Journal of Cataract and Refractive Surgery

Volume

37

Issue

6

DOI

10.1016/j.jcrs.2010.12.045

Abstract

Purpose: To evaluate the safety and efficacy of photorefractive keratectomy (PRK) in patients with posterior polymorphous dystrophy (PPMD) with vesicular and band subtypes. Setting: Walter Reed Center for Refractive Surgery, Washington, DC, USA. Design: Case series. Methods: The records of patients with PPMD who had PRK between January 2002 and May 2009 were reviewed.

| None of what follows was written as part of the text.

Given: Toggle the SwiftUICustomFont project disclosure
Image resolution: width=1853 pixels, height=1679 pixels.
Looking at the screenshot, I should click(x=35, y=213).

Data for analysis included sex, age, ablation depth, residual stromal bed thickness, manifest spherical equivalent, uncorrected (UDVA) and corrected (CDVA) distance visual acuities, central corneal thickness (CCT), endothelial cell density (ECD), intraocular pressure (IOP), and complications. Preoperative and postoperative results were compared using the Wilcoxon signed-rank test, with P<.05 considered significant. Results: Fourteen eyes of 7 men (mean age 29.1 years ± 9.1 [SD]; range 21 to 42 years) with at least a 6-month follow-up were reviewed. At the final follow-up (mean 19.5 months; range 6.3 to 58.3 months), all eyes had a UDVA of 20/15 and all eyes were within ±0.50 diopter of emmetropia. The CDVA was unchanged from preoperatively in 71.4% of eyes and improved by 1 line in 28.6%. There were no significant complications. The IOP did not change significantly over the follow-up (P=.272). At the final visit, the mean ECD (2795.3 ± 366.0 cells/mm2) was unchanged from baseline (2809.1 ± 338.3 cells/mm2) (P=.114). Conclusions: Photorefractive keratectomy in PPMD patients with vesicular and band subtypes resulted in excellent visual outcomes and a low incidence of adverse effects. Endothelial cell densities did not change significantly in the early postoperative period. Financial disclosure: No author has a financial or proprietary interest in any material or method mentioned. © 2011 ASCRS and ESCRS.